In the hectic days that led up to Bank of America's (BAC) shotgun wedding with Merrill Lynch last year, lots of mistakes were made. Not the least of those was the nondisclosure of $3.6 billion paid in bonuses to Merrill executives prior to the $29 billion deal's closing, which has led to both federal and state investigations.

Another bone-headed decision on the part of Bank of America's management was to kill off Merrill's iconic bull logo, an image so associated with optimism and prosperity on Wall Street that a 7,000 pound bronze sculpture of a charging bull graces a nearby park in Manhattan and has become a popular tourist attraction in its own right.
Now, Bank of America will spend as much as $20 million to bring the bull back along with the Merrill Lynch name. The old Merrill will now be christened Merrill Lynch Wealth Management, and become one of two primary units within Bank of America's Global Wealth and Investment Management division. (The Merrill purchase made Bank of America the largest wealth manager in the country.)

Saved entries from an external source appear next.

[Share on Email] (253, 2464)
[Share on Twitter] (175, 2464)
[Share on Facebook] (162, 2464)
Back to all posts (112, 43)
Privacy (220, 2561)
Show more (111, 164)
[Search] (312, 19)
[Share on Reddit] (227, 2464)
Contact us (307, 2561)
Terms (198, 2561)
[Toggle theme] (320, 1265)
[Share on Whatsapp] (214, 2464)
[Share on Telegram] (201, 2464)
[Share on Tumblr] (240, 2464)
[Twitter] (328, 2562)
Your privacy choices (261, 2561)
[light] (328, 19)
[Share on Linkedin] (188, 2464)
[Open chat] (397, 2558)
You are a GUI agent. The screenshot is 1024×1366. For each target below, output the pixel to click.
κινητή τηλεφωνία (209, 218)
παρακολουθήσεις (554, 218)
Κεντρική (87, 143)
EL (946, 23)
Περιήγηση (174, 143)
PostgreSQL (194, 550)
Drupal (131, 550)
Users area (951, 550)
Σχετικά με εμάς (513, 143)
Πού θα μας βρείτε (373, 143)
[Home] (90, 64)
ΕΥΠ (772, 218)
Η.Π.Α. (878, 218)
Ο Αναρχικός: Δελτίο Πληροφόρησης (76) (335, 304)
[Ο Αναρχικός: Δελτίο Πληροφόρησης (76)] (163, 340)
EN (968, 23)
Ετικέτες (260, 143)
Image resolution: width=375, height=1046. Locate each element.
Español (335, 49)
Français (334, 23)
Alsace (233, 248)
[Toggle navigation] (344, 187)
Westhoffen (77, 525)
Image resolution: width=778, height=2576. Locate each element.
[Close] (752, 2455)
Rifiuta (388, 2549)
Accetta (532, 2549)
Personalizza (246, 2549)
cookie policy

The then-stricken Merrill Lynch may have been a ripe takeover target, but to ignore the value of the bull logo and hastily dispose of it was a move likely driven by egos, said Paul Kurnit, professor of marketing at Pace University in New York and co-author of When The Going Gets Tough, Tough Businesses Get Growing.

"It will probably cost them a whole lot more to do that relaunch than if they would have had the insight and the wherewithal at the point of that acquisition to understand the equities and the assets they were acquiring," Kurnit said.

Management at the bank, which includes soon-to-depart CEO Ken Lewis, is supposedly some of the best in America, and should have been able to make smart decisions quickly, he said.

The fact that Bank of America, which received some $45 billion in taxpayer bailouts, will spend $20 million to relaunch the Merrill name and logo may not sit well with some people, but Kurnit believes the amount isn't all that extraordinary. "It's just not a huge sum of money in the advertising arena to what is basically a reintroduction of a brand," he said.

Bank of America's announcement isn't unlike the one made by Ford Motor Co. (F) in 2006 to bring the Taurus (which, by the way, is Latin for "bull") nameplate back into its fold of passenger car brands.

Long before CEO Alan Mulally was hired in September 2006, the Dearborn, Mich.-based automaker had decided to stop making what once was the most popular car in the U.S., a decision that perplexed Mulally. "How can it go away?" he remembered asking. "It's the best-selling car in America."

As was the case with the Taurus, the Merill brand and bull icon have built-in recognition, Kurnit said, "Whether $20 million is enough to really burnish the brand in terms of the relaunch for wealth management remains to be seen."